Agricultura familiar paisa cuenta con $7.700 millones
El Gobierno y la Corporación Universitaria Lasallista firmaron un convenio para desarrollar proyectos de economía campesina en el departamento.
Periodista de economía de El Colombiano. Oidor de tangos. Sueño con una Hermosa sonrisa de luna.
La idea de que la producción agrícola antioqueña sea autosostenible y recupere su potencial exportador, podría cristalizarse en el mediano plazo con el plan de proyectos de Agricultura Familiar, que impulsarán el Ministerio de Agricultura, la Gobernación de Antioquia y la Corporación Universitaria Lasallista.
El ministro de Agricultura, Aurelio Iragorri, explicó que la estrategia busca fortalecer las capacidades productivas y competitivas de los productos y servicios que generan las familias campesinas y asociaciones de pequeños productores, buscando la generación de ingresos y el mejoramiento de sus condiciones y calidad de vida.

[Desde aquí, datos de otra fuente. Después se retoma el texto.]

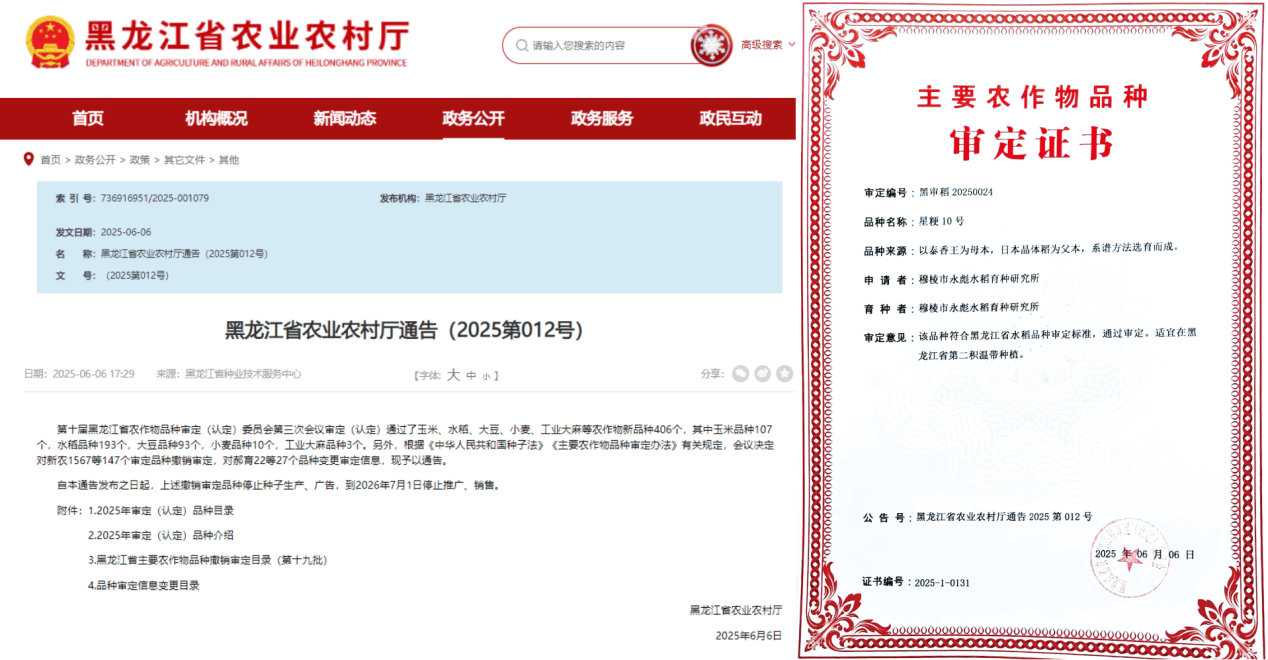Open attachment 品种审定信息变更目录
1268x660 pixels.
pos(143,585)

Añadió que se trabajará para articular los esfuerzos técnicos, administrativos y financieros de los despachos oficiales y la academia, y de ese modo fortalecer las capacidades productivas de los campesinos antioqueños.
Por su parte, el rector de la Corporación Universitaria Lasallista, José Eduardo Murillo, resaltó que la iniciativa, que cuenta con recursos por 7.700 millones de pesos, pueda convertirse en un plan piloto que pueda replicarse en otras zonas del país.
“En Antioquia ya hay proyectos en desarrollo y nosotros hemos adelantado investigaciones en aguacate Hass, así como en trazabilidad de los productos agrícolas y en cultivos de frutas y aromáticas, que son nichos que tradicionalmente no han sido considerados”, comentó.
Aunque no hay una meta puntual de familias campesinas que se puedan beneficiar de esta propuesta, la intención es lograr una cobertura amplia de aquí al año 2016, cuando termina el convenio.
Desde la Secretaría de Agricultura de Antioquia, Jairo Humberto Patiño Gómez, enfatizó en que la intención es que “tengamos campesinos prestando asistencia técnica, campesinos empoderados, con titulación de tierras, y con oportunidades de crédito que les permitan producir volúmenes y productos competitivos. Este tipo de inversión es fundamental en las regiones para consolidar sistemas productivos, especialmente en territorios indígenas”.